Moving roughly chronologically, the book opens with Hug (1996), which shows the siblings entangled in a way that leaves both of their faces obscured; their identities virtually indistinguishable.
The next several pages quickly reveal the idiosyncratic genres of Rona’s life: from familiar family snapshots and awkwardly posed portraits that hold their own against the greats of 90s fashion photography (the painterly lushness of Collier Schorr and the harsh realism of Corrine Day are both there), to a roll of Gil camping up the bathroom in briefs, fishnets, a black wig and a feathery blue boa.
Gil is but a boy in the beginning. Her lithe frame and gentle face, captured in double self-portraits with Rona, are confused with her older sister’s relatively more severe stance. Each image finds Gil posturing with uncertainty towards the feminine, with Rona all the while recoiling from it in resistance.
Some of the book’s best images are found in Rona setting up these dualities, which never manage to stratify fully but rather ebb and flow against one another. The two sisters struggle between their bodies and whatever aspirational fantasies they imagine for themselves. The identities they fashion inform one another, opening doors the other wouldn’t have known were there.
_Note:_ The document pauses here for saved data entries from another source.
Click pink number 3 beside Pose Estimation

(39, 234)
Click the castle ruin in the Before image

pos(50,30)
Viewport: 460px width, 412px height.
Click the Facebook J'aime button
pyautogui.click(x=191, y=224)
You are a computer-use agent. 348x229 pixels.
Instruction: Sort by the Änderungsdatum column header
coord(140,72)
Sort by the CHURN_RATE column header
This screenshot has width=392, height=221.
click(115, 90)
In the afterword Rona writes, “Gil was a mirror for me. She took me to another world and allowed me to document a ‘dream-like’ reality anchored in the awareness that one could occupy an array of identities. Our interaction marked the thin line between art and life, fiction and reality, until it all began to bleed and there were no longer any divisions apparent.”
The siblings’ visual dialogue is further complicated by the introduction of their muscular older brothers, their mother and father.
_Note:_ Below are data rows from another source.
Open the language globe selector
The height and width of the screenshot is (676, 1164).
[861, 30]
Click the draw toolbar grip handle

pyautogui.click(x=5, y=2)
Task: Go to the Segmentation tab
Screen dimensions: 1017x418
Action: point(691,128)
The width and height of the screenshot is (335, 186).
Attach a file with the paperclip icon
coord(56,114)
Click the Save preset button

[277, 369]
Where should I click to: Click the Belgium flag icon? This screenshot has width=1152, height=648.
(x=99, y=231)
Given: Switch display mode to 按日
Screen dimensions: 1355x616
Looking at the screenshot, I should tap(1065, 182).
In one image Gil and her mother sit in the back seat of a car. Wearing full drag (a word that feels appropriate for her), Gil looks directly at the camera while her mother, wearing matching eye shadow, looks directly at her daughter. In a following spread their father wears the same eyeshadow, penciled in eyebrows, and a face of white powder and rouge. Across is a holographic sticker that reads “My Daddy Cares for Me”.
As one moves through the book one cannot help but be immersed in Rona’s life and process. Constantly experimenting with photographic styles, just as Gil on the other side of the lens repositions herself as grunge, a goth, a punk, a garden muse, Rona allow her images to be both beautiful and ugly.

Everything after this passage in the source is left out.